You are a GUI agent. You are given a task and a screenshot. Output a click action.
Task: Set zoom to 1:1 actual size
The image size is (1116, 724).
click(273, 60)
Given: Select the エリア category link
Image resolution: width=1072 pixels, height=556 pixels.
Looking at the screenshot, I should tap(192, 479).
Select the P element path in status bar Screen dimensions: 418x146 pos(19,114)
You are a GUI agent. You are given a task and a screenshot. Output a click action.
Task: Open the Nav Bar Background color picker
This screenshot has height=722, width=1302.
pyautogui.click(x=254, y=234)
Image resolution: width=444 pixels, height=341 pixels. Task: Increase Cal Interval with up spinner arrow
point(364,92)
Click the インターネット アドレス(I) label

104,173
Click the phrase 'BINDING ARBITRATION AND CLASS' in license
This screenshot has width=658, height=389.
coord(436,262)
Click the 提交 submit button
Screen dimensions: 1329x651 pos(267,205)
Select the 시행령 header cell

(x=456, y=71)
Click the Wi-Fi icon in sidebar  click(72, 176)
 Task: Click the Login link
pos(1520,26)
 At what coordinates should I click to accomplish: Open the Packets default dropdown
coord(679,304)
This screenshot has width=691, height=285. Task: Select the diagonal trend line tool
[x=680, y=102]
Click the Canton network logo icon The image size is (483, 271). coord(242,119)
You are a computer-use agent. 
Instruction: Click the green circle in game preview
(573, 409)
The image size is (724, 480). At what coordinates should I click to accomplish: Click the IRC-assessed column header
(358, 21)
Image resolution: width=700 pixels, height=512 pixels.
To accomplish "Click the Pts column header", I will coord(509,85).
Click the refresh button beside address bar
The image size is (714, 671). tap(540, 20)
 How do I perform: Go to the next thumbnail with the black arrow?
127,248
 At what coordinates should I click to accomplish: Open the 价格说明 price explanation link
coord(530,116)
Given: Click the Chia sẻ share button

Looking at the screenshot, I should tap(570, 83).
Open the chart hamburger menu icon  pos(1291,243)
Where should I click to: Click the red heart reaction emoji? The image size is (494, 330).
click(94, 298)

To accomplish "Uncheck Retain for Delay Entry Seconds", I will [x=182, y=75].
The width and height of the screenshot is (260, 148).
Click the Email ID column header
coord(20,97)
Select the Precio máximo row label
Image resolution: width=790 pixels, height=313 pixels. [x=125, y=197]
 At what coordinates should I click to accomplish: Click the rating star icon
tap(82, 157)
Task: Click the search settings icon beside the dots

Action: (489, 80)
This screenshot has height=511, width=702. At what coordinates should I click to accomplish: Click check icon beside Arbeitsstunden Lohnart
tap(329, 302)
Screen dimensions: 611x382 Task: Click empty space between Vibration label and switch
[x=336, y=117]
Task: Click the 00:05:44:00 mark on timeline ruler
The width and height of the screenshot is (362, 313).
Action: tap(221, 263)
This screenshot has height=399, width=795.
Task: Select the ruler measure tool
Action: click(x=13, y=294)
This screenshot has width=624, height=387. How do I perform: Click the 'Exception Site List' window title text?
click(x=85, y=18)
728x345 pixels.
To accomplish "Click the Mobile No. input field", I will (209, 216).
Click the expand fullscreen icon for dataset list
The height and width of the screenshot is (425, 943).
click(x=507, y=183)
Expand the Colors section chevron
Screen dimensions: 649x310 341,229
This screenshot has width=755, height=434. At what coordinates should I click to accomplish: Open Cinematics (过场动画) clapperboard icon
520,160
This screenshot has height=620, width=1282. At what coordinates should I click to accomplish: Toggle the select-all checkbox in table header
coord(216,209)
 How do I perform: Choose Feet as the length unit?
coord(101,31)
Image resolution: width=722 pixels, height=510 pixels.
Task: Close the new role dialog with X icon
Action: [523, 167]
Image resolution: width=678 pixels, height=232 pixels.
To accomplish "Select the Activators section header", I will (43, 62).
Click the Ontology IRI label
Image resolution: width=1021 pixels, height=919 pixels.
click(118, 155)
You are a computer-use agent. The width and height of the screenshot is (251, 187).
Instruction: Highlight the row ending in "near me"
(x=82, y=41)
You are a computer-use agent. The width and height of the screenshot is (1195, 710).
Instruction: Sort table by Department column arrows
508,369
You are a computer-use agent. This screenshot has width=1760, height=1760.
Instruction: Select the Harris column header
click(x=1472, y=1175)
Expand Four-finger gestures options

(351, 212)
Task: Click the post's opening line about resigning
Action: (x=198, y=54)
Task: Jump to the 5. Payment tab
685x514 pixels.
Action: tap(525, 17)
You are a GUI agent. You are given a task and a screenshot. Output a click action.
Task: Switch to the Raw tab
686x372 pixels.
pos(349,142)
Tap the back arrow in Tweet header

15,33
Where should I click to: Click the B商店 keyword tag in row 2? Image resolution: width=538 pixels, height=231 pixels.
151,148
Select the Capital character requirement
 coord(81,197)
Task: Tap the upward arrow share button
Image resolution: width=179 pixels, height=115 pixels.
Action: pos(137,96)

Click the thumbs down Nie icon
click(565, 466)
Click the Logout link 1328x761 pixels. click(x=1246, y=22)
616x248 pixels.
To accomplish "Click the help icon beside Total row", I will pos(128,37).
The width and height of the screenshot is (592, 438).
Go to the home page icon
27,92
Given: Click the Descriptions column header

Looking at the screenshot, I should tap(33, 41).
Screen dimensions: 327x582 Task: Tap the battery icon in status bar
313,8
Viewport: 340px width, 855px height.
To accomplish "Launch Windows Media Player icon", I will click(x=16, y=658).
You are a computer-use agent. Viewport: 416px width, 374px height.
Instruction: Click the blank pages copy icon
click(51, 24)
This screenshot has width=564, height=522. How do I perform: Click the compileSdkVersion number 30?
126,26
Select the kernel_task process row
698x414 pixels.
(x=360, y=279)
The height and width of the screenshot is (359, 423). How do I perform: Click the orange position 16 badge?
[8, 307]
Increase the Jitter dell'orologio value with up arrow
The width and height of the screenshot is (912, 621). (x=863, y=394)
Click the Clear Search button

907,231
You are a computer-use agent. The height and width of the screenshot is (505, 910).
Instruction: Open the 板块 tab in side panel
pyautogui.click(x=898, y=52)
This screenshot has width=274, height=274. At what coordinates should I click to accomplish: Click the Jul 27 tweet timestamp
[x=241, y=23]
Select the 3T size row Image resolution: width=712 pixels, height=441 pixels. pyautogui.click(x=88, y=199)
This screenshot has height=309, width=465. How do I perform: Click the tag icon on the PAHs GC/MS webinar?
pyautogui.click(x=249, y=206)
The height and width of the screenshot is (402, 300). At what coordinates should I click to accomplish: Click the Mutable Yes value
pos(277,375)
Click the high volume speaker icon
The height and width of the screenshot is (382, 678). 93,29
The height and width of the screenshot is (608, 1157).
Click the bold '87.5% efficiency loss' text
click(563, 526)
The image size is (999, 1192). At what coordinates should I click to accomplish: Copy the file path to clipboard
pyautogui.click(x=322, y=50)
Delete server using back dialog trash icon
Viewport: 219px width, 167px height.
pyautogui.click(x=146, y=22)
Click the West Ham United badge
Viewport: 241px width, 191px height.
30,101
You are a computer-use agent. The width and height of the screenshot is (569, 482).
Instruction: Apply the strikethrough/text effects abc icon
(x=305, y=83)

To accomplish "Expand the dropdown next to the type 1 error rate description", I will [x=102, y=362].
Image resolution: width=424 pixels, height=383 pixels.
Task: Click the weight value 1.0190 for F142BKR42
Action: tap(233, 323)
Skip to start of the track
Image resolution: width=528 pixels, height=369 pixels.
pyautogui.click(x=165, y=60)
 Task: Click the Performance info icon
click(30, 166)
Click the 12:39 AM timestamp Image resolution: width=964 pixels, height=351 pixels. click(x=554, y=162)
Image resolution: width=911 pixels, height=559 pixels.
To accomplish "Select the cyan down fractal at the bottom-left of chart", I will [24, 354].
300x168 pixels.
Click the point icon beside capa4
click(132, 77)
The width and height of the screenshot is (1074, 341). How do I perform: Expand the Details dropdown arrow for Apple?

- - -

EXERCISE:
What is needed is an exact copy of the entries above, from the first line through the line holding "Open the chart", with both of those lines kept; please give nothing else.

ANSWER SECTION:
You are a GUI agent. You are given a task and a screenshot. Output a click action.
Task: Set zoom to 1:1 actual size
The image size is (1116, 724).
click(273, 60)
Given: Select the エリア category link
Image resolution: width=1072 pixels, height=556 pixels.
Looking at the screenshot, I should tap(192, 479).
Select the P element path in status bar Screen dimensions: 418x146 pos(19,114)
You are a GUI agent. You are given a task and a screenshot. Output a click action.
Task: Open the Nav Bar Background color picker
This screenshot has height=722, width=1302.
pyautogui.click(x=254, y=234)
Image resolution: width=444 pixels, height=341 pixels. Task: Increase Cal Interval with up spinner arrow
point(364,92)
Click the インターネット アドレス(I) label

104,173
Click the phrase 'BINDING ARBITRATION AND CLASS' in license
This screenshot has width=658, height=389.
coord(436,262)
Click the 提交 submit button
Screen dimensions: 1329x651 pos(267,205)
Select the 시행령 header cell

(x=456, y=71)
Click the Wi-Fi icon in sidebar  click(72, 176)
 Task: Click the Login link
pos(1520,26)
 At what coordinates should I click to accomplish: Open the Packets default dropdown
coord(679,304)
This screenshot has width=691, height=285. Task: Select the diagonal trend line tool
[x=680, y=102]
Click the Canton network logo icon The image size is (483, 271). coord(242,119)
You are a computer-use agent. 
Instruction: Click the green circle in game preview
(573, 409)
The image size is (724, 480). At what coordinates should I click to accomplish: Click the IRC-assessed column header
(358, 21)
Image resolution: width=700 pixels, height=512 pixels.
To accomplish "Click the Pts column header", I will coord(509,85).
Click the refresh button beside address bar
The image size is (714, 671). tap(540, 20)
 How do I perform: Go to the next thumbnail with the black arrow?
127,248
 At what coordinates should I click to accomplish: Open the 价格说明 price explanation link
coord(530,116)
Given: Click the Chia sẻ share button

Looking at the screenshot, I should tap(570, 83).
Open the chart hamburger menu icon  pos(1291,243)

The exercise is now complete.